HPRC for Employers


By choosing a health plan that has earned NCQA Accreditation, you can be confident that your employees are receiving care from a health plan that has been rigorously evaluated. The Health Plan Report Card can help you and your colleagues assess and compare the value of each plan your company offers or is considering offering.

For employers, health care quality is an issue that goes straight to the bottom line. The question, "How much does this health plan cost?" is about more than just premiums. It also includes sick days, sick wages, and worker productivity. Consider that:

  • In 2006, the failure to routinely follow recommended guidelines for evidence-based care for just five conditions—asthma, depression, diabetes, heart disease and hypertension—cost employers $7.4 billion in lost productivity.
  • The same suboptimal care resulted in 45.0 million unnecessary sick days in 2006. That's the equivalent of 180,000 full-time employees – or all of Salt Lake City -- calling in sick every day — for a year!
  • The cost of depression in the nation’s workforce is estimated at more than $30 billion per year.
  • Smoking-related health care expenditures and productivity losses exceed $167 billion annually.

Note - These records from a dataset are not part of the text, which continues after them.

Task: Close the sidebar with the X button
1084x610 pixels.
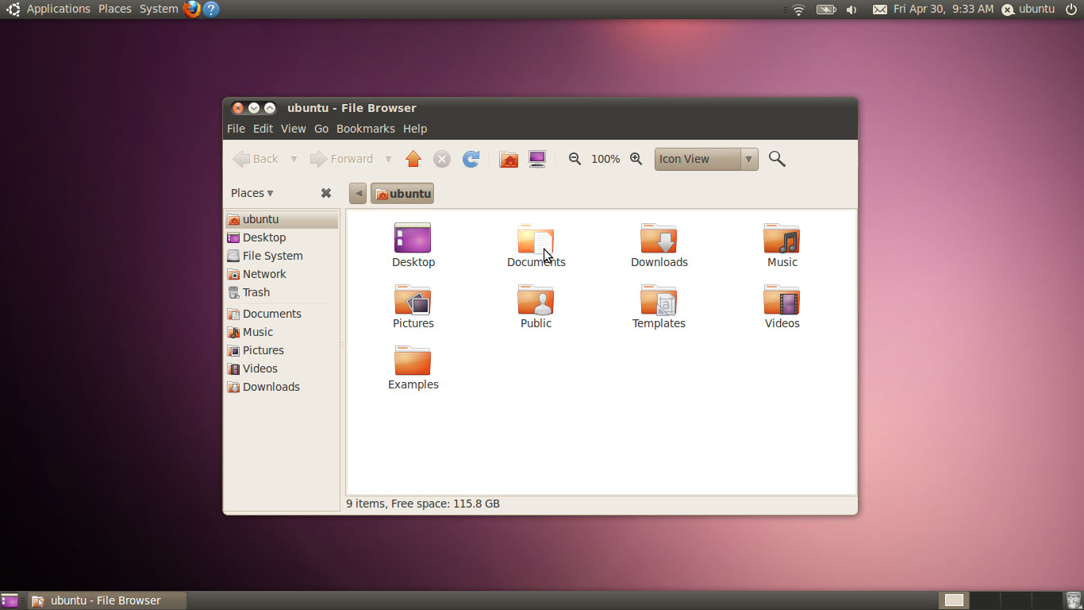Action: 325,193
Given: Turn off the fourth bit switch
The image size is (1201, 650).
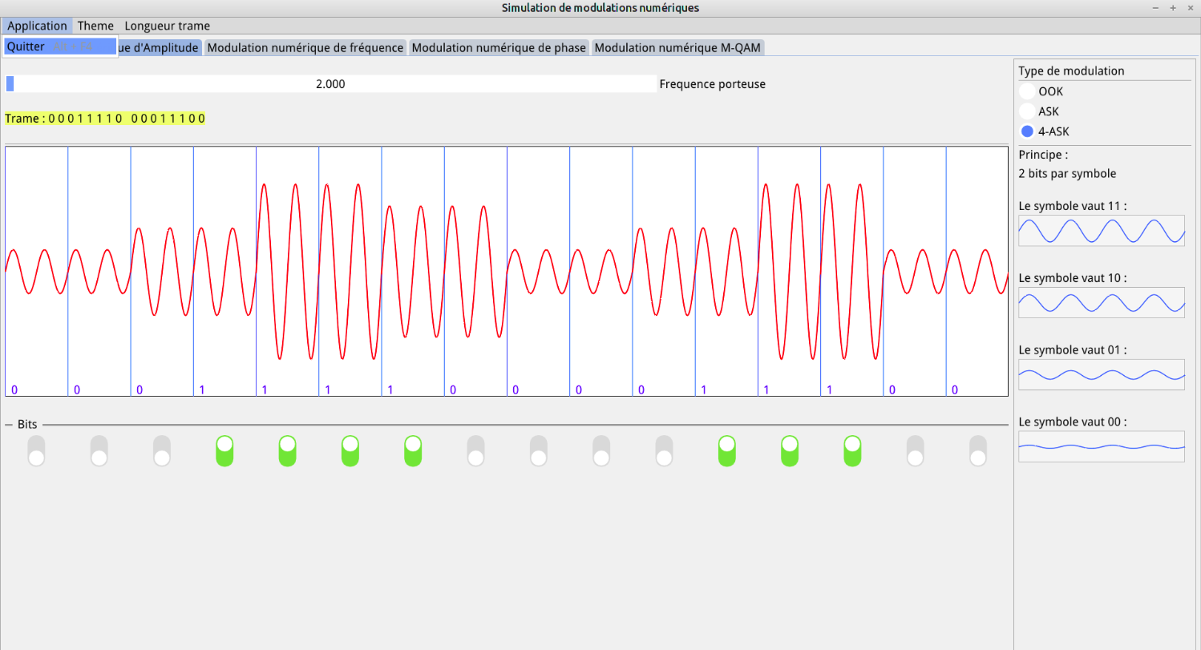Looking at the screenshot, I should pos(225,451).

Data such as these show how low-quality health care leads to lower productivity and increases in health care costs that none of us can afford — and all of us can avoid.

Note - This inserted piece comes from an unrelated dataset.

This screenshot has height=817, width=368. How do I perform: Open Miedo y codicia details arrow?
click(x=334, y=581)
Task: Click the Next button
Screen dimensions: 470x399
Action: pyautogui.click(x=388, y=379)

More than thirty studies have been conducted during the past decade on the links between health risks, medical costs, and workplace productivity. The studies provide compelling evidence that investing in employees’ good health pays off in measurable ways. NCQA has a free online tool--the Quality Dividend Calculator --that affords you the opportunity to see for yourself how quality care can impact your bottom line. Alternately, contact InformationProducts@ncqa.org for more information about a health plan-specific version of the Calculator tool or custom plan report cards for your employees.

In the end, quality matters. As an employer making contracting decisions, you have the opportunity to demand that your health plan routinely engage in quality measurement activities and continuously work to improve the quality of care delivered to your employees. One way to do so is to ask if your plan is NCQA-Accredited.

And if your health plan isn't NCQA-Accredited, there's a simple question to ask: Why not?